===== Provided entries =====

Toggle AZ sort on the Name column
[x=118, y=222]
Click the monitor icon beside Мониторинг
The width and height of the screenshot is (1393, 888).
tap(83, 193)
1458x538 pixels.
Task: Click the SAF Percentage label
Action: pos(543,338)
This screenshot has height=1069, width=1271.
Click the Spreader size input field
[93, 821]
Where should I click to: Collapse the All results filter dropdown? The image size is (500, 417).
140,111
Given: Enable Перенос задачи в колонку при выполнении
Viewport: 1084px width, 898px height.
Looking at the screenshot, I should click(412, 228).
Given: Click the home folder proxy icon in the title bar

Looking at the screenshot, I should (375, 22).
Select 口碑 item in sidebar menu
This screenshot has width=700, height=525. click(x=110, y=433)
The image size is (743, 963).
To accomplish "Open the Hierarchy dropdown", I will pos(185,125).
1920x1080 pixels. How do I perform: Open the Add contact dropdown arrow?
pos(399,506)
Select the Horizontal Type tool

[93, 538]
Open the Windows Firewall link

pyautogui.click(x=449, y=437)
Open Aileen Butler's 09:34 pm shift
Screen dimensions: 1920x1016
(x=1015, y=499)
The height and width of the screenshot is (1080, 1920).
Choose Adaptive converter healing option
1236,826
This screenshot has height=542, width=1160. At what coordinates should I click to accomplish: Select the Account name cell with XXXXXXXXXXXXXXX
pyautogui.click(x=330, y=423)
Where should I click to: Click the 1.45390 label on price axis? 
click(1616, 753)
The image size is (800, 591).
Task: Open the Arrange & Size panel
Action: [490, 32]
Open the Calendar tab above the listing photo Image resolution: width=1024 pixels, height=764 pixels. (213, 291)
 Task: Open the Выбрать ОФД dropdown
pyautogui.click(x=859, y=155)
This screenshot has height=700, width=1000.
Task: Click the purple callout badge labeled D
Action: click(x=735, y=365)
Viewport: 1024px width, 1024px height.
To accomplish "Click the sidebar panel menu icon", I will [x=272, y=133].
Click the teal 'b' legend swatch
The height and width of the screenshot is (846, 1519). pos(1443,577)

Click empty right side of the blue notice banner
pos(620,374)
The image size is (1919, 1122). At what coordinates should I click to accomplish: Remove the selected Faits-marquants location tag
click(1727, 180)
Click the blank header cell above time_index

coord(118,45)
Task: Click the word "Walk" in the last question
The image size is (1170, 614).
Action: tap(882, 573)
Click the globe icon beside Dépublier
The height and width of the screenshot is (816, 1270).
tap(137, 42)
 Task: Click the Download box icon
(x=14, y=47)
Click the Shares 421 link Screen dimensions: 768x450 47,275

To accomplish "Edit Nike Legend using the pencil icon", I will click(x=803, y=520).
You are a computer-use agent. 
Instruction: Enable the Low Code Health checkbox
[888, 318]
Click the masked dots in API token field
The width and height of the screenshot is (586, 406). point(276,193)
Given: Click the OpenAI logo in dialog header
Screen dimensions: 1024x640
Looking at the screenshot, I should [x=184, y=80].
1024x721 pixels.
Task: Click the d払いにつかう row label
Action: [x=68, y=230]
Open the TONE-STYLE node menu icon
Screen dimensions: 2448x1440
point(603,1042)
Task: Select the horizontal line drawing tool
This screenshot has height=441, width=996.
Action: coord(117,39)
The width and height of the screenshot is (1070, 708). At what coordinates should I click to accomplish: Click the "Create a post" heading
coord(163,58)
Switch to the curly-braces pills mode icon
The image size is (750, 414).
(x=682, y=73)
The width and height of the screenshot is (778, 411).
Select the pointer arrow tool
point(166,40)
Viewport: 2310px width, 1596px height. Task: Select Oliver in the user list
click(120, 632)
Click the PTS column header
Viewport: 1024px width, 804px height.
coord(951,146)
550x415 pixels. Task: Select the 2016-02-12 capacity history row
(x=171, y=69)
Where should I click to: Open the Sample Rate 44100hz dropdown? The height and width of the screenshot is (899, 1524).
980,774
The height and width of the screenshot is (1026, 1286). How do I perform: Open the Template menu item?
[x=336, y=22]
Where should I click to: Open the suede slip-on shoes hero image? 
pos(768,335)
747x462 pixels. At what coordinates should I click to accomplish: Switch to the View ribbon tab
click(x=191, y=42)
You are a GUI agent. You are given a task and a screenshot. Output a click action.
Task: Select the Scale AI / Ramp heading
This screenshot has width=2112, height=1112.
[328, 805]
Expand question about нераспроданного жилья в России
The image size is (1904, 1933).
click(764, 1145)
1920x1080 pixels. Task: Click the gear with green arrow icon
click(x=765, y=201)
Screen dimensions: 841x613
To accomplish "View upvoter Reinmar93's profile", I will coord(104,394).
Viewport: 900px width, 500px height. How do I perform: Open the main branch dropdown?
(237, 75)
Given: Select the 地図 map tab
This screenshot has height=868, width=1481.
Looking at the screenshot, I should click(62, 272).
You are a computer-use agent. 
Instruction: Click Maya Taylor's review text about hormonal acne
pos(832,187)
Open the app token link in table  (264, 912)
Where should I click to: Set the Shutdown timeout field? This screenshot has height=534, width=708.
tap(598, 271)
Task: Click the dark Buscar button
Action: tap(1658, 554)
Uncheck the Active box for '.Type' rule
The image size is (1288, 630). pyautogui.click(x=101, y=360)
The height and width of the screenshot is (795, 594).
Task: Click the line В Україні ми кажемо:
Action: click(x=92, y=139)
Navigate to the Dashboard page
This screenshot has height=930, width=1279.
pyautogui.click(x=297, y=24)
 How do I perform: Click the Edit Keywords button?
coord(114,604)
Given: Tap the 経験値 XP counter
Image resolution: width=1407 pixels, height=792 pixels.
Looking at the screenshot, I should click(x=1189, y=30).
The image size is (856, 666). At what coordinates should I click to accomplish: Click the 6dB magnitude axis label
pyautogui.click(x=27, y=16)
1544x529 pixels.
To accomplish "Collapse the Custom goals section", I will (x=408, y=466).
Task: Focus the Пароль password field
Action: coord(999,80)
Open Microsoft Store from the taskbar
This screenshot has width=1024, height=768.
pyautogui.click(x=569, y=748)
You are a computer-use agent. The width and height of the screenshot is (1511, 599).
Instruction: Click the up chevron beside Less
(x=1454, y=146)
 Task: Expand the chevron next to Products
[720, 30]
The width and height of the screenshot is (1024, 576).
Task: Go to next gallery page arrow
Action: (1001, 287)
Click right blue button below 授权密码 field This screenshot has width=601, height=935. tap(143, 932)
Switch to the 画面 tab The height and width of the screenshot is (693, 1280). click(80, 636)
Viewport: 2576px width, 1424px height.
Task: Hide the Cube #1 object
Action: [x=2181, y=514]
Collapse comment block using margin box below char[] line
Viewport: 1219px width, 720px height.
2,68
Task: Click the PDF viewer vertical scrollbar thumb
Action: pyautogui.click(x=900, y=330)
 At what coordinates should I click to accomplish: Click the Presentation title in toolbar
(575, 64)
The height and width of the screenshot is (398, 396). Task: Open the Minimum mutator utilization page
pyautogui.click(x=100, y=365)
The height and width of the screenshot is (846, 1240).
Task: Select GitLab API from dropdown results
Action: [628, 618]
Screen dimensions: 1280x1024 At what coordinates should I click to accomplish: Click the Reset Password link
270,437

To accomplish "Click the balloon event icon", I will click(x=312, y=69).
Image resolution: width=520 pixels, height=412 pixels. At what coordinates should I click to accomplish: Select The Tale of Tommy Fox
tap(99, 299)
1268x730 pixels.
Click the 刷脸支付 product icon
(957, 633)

=====

Your objective
Copy out every line of the material above that contains the word "beside".

Response for this exercise
Click the monitor icon beside Мониторинг
Click the globe icon beside Dépublier
Instruction: Click the up chevron beside Less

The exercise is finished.